- Estratto del testo:
>>>

Corriere del Mezzogiorno (Campania)
In cella a 85 anni «’o stregone» di Sant’Erasmo
Carmine Montescuro era il mediatore dei clan: finisce in cella a 85 anni
Per i pm era il mediatore dei clan. Come ’O stregone della fiction Gomorra (foto). Lui, Carmine Montescuro, 85 anni suonati (nel riquadro) è finito in cella.
È nato il 5 luglio del 1934: cinque giorni dopo la «notte dei lunghi coltelli», quattro mesi prima che Luigi Pirandello ricevesse il Nobel per la letteratura. Carmine Montescuro, boss della zona di Sant’Erasmo, da ieri è in una cella del carcere di Secondigliano. Nonostante abbia 85 anni, infatti, per il gip che ne ha disposto l’arresto «sussistono eccezionali esigenze cautelari di intensità così elevata e straordinaria da rendere inadeguata ogni altra misura meno afflittiva». Cos’abbia fatto di tanto grave Carmine, che gli amici chiamano «zi’ Munuzzo», è presto detto: per decenni, rimanendo nell’ombra, ha mediato tra i due cartelli criminali che si dividono la città, l’Alleanza di Secondigliano e i Mazzarella. Per decenni ha rastrellati i soldi delle tangenti (anche quelle imposte alle ditte impegnate nei cantieri di via Marina) e li ha poi distribuiti tra i vari gruppi, a seconda della loro importanza, trattenendo ovviamente una quota per sé.

<<<

- Consegne dell'esercizio:
1) Stabilisca se le affermazioni (a), (b) e (c) concordano con l'articolo su Carmine Montescuro, rispondendo sì o no e citando alla lettera le parole dell'articolo che decidono la risposta: (a) Montescuro si trova nel carcere di Secondigliano; (b) il gip ha giudicato sufficiente una misura meno afflittiva del carcere; (c) Montescuro ripartiva i soldi delle tangenti in parti uguali fra tutti i gruppi.
2) Riassuma in due frasi l'articolo su Carmine Montescuro.
3) Prosegua l'articolo su Carmine Montescuro a partire dall'ultima frase riportata.
I record che seguono sono materiale a sé stante, distinto dall'articolo su Carmine Montescuro.

- Estratti dei record:
>>>

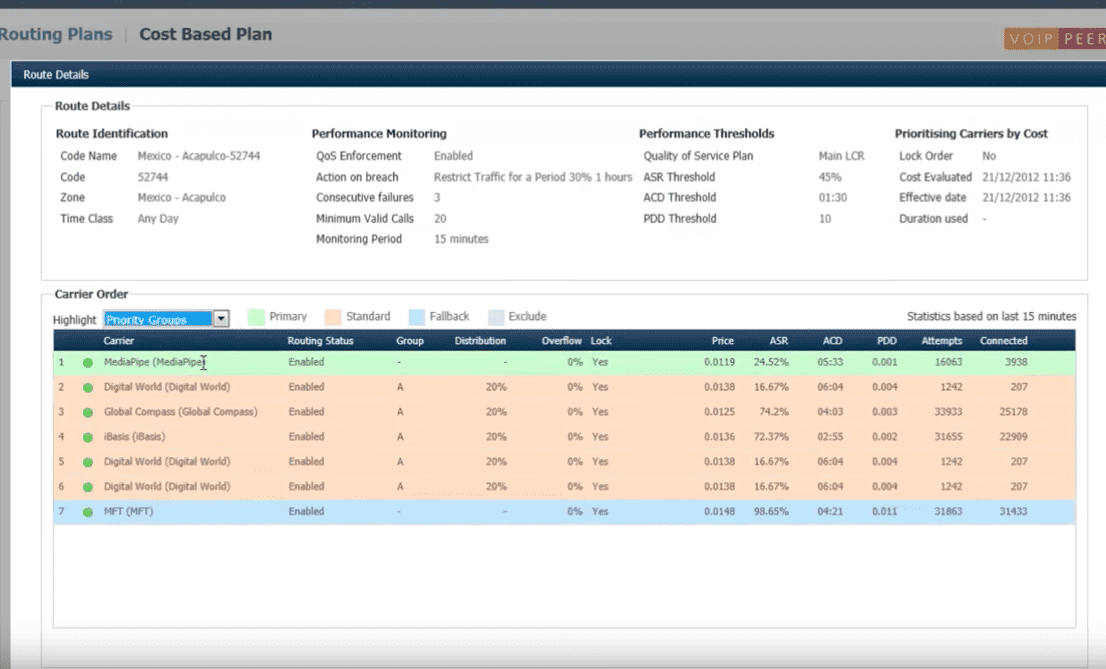Click the iBasis carrier status dot
The height and width of the screenshot is (669, 1106).
click(88, 437)
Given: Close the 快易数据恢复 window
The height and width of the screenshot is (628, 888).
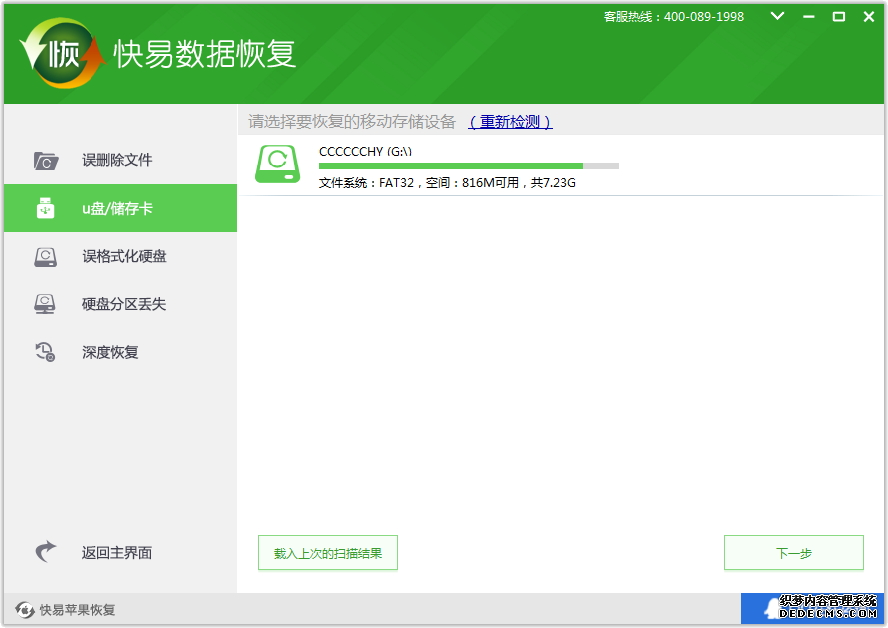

<<<

- Soluzioni in ordine:
1)
(a) Sì: «da ieri è in una cella del carcere di Secondigliano».
(b) No: «da rendere inadeguata ogni altra misura meno afflittiva».
(c) No: «li ha poi distribuiti tra i vari gruppi, a seconda della loro importanza».

2) Carmine Montescuro, boss della zona di Sant'Erasmo nato il 5 luglio 1934, è da ieri in una cella del carcere di Secondigliano, poiché per il gip che ne ha disposto l'arresto sussistono eccezionali esigenze cautelari nonostante i suoi 85 anni. Per decenni, rimanendo nell'ombra, ha mediato tra l'Alleanza di Secondigliano e i Mazzarella, rastrellando i soldi delle tangenti e distribuendoli tra i vari gruppi a seconda della loro importanza, trattenendo una quota per sé.

3)
Come il sindaco del rione Sanità di Eduardo, come ’o
stregone di «Gomorra», ha fatto da mediatore e paciere, sanato fratture e ricomposto liti, evitato omicidi e riparato a torti. Ci è riuscito, hanno spiegato in conferenza stampa il procuratore, Giovanni Melillo, e l’aggiunto Giuseppe Borrelli, grazie al suo carisma, alla sua autorevolezza, alla sua — perché no — sapienza.
Il gip Alessandra Ferrigno (che ha recepito in toto le valutazioni dei pm Antonella Fratello e Henry John Woodcock) nella ponderosa ordinanza di 1192 pagine lo definisce «diplomatico della camorra». I collaboratori di giustizia, invece, descrivono le palazzine della zona di Sant’Erasmo, da lui controllate senza clamore e senza esibizione di violenza, «la piccola Svizzera».
Oltre a lui sono 21 le persone arrestate dalla squadra mobile, tra cui un figlio e un nipote; viene loro contestata in particolare una lunga serie di estorsioni, incluse quelle a una cooperativa di ex detenuti e alle imprese impegnate nella bonifica degli ex impianti Q8 della periferia orientale. Solo tentata, invece l’estorsione a un notaio, rimasta a livello di progetto quella al vivaio che ha fornito le palme piantate lungo via Marina. La pressione delle cosche sugli imprenditori negli ultimi mesi è stata tale che molti hanno preferito rinunziare agli appalti: secondo uno di loro, Carmine Campanile, «il cantiere di via Marina non avrebbe mai ripreso le attività, perché le pretese estorsive dei clan avevano ormai strozzato le imprese».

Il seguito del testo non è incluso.